Put the data from the line with "Open the Qarku" through the line with "Click the Thawte", both included, into a JSON list of strings, one string per line and no blank lines.
==== Exercise data ====
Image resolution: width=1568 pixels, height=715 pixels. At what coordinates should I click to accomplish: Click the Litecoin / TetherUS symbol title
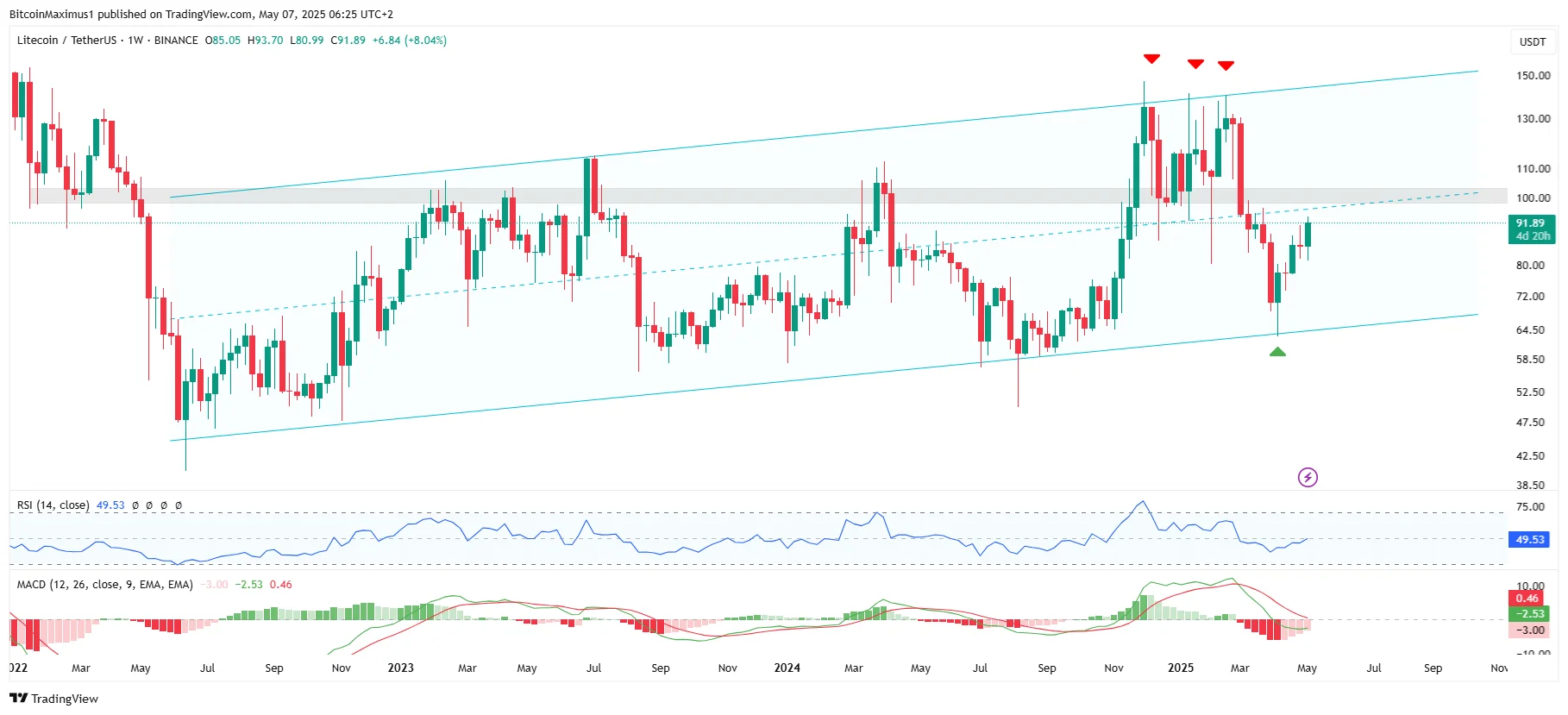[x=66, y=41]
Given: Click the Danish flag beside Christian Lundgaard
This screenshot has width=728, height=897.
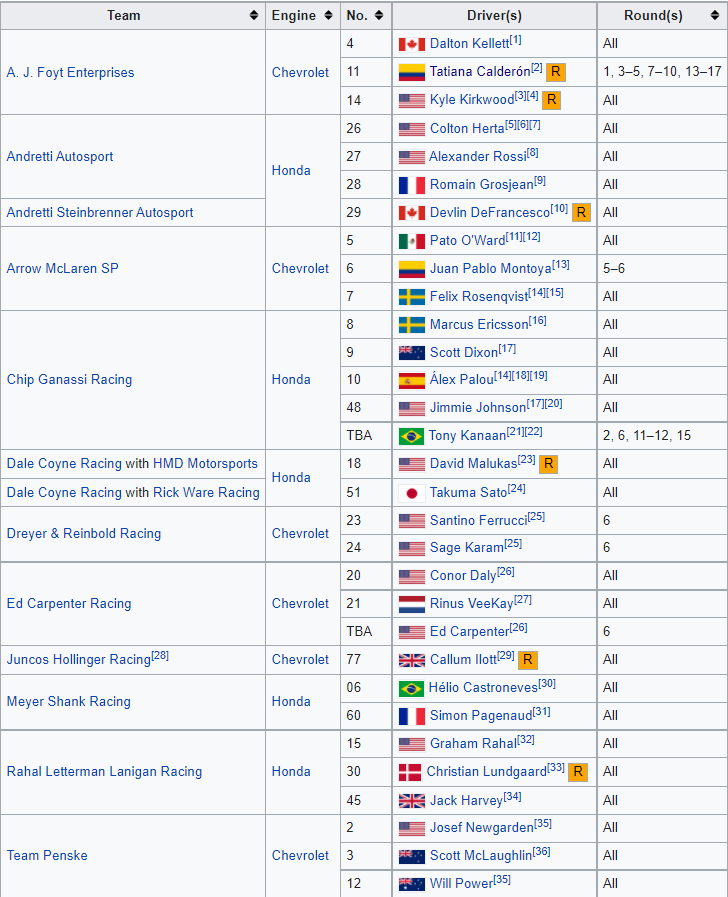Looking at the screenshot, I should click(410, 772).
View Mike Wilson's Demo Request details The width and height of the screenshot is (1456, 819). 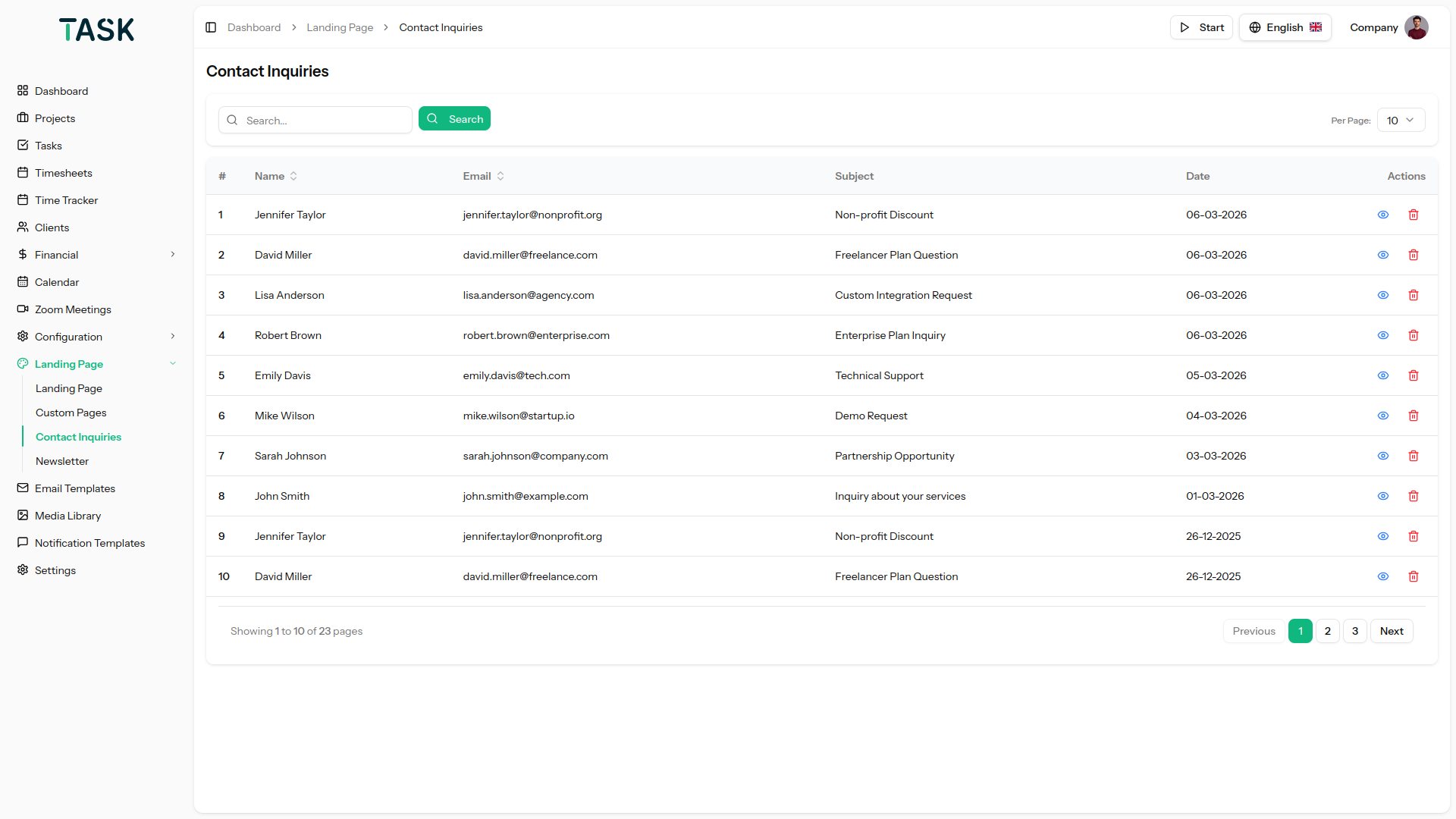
====
==== Exercise data ====
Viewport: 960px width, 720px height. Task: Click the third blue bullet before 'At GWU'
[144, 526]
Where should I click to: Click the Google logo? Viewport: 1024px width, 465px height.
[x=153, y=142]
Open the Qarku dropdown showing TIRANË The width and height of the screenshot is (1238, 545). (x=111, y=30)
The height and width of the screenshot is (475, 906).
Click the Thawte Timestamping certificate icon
====
### Reply to the exercise
[
  "Open the Qarku dropdown showing TIRANË The width and height of the screenshot is (1238, 545). (x=111, y=30)",
  "The height and width of the screenshot is (475, 906).",
  "Click the Thawte Timestamping certificate icon"
]